___ EXTRACT

I built a unified transformation layer that normalized all three formats, then created a DAG that processed the Oracle data first—about 400 million records—in weekly chunks to avoid overwhelming the warehouse. The tricky part was handling the transition period where we had data in both Oracle and Postgres with potential duplicates. I used a combination of source system timestamps and record hashes to deduplicate across the boundary.
The whole backfill took about four days to run, but the prep work took two weeks. The churn model team was able to start their training three weeks after the initial request.”
See the difference? The second answer demonstrates:
- Handling messy real-world complexity
- Breaking down a large problem into manageable pieces
- Making thoughtful tradeoffs (weekly chunks to avoid warehouse load)
- Understanding the business context (enabling the churn model team)
- Concrete numbers (400 million records, three weeks total)
That’s what gets you hired.
The Technical Questions They Actually Ask
Let’s get practical. Based on my experience on both sides of the table, here are the technical areas that come up most frequently in data engineering interviews—and more importantly, what interviewers are really trying to learn from each question.
Data Modeling: Don’t Just Know It, Defend It
When someone asks about your approach to data modeling, they’re not testing whether you can define a star schema. They’re trying to understand your judgment.
“We need to model customer order data. Walk me through your approach.”
The wrong answer starts rattling off dimensional modeling terminology. The right answer asks questions:
“Before I design anything, I need to understand a few things. What are the primary queries this data needs to support? Are we optimizing for dashboard performance, ad-hoc analysis, or ML feature generation? What’s the data volume and growth rate? How frequently will it be updated? And who are the consumers—analysts writing SQL, a BI tool like Tableau, or data scientists in notebooks?”

______
___ RECORDS PROVIDED

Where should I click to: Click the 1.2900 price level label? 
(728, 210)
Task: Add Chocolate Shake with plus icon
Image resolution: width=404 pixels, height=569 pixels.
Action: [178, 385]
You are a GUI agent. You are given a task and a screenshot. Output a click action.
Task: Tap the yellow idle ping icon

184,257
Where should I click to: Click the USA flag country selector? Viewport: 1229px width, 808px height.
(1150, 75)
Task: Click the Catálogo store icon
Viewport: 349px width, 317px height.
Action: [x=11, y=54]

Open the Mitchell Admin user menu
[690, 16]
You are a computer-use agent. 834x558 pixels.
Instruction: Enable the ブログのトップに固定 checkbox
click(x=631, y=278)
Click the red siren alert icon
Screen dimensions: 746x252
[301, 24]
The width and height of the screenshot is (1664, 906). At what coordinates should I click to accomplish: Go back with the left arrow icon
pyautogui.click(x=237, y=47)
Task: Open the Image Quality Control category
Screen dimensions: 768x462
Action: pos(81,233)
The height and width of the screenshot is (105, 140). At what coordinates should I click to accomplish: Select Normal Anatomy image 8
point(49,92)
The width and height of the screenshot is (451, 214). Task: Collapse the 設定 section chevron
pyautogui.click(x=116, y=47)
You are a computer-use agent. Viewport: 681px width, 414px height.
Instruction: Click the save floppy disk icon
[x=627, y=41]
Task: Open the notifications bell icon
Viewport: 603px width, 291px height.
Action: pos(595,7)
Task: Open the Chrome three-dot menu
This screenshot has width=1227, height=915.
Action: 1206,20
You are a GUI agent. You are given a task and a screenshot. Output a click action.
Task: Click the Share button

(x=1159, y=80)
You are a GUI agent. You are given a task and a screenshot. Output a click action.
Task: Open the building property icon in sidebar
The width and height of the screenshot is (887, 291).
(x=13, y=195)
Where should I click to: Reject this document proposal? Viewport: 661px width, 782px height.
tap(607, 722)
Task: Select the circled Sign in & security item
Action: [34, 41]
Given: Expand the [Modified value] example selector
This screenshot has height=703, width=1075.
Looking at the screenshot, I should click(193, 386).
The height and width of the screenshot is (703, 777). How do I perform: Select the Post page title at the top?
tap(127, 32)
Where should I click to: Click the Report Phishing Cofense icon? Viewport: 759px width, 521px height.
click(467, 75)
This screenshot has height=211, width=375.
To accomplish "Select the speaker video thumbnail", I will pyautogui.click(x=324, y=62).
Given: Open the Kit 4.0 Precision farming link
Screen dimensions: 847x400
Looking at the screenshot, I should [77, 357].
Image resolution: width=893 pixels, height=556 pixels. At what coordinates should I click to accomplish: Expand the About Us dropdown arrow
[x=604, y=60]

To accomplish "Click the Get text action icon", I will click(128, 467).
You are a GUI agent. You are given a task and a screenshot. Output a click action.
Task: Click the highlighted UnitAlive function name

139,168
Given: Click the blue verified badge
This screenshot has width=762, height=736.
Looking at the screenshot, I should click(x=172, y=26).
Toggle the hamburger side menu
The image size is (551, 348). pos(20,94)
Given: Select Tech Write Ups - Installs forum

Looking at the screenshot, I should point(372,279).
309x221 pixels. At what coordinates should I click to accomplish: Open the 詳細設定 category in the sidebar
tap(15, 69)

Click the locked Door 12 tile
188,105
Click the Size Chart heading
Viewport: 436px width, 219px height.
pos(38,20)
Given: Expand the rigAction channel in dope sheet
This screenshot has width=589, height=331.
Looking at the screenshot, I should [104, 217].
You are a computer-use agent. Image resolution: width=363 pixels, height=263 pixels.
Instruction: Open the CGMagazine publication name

______

## EXERCISE INSTRUCTIONS
(1) In the interview-advice extract, how long did the prep work for the backfill take?
(2) Return the passage of the interview-advice extract starting with "See the difference?" and going on through "understand your judgment.".

## TASK ANSWERS
(1) Two weeks.

(2)
See the difference? The second answer demonstrates:
- Handling messy real-world complexity
- Breaking down a large problem into manageable pieces
- Making thoughtful tradeoffs (weekly chunks to avoid warehouse load)
- Understanding the business context (enabling the churn model team)
- Concrete numbers (400 million records, three weeks total)
That’s what gets you hired.
The Technical Questions They Actually Ask
Let’s get practical. Based on my experience on both sides of the table, here are the technical areas that come up most frequently in data engineering interviews—and more importantly, what interviewers are really trying to learn from each question.
Data Modeling: Don’t Just Know It, Defend It
When someone asks about your approach to data modeling, they’re not testing whether you can define a star schema. They’re trying to understand your judgment.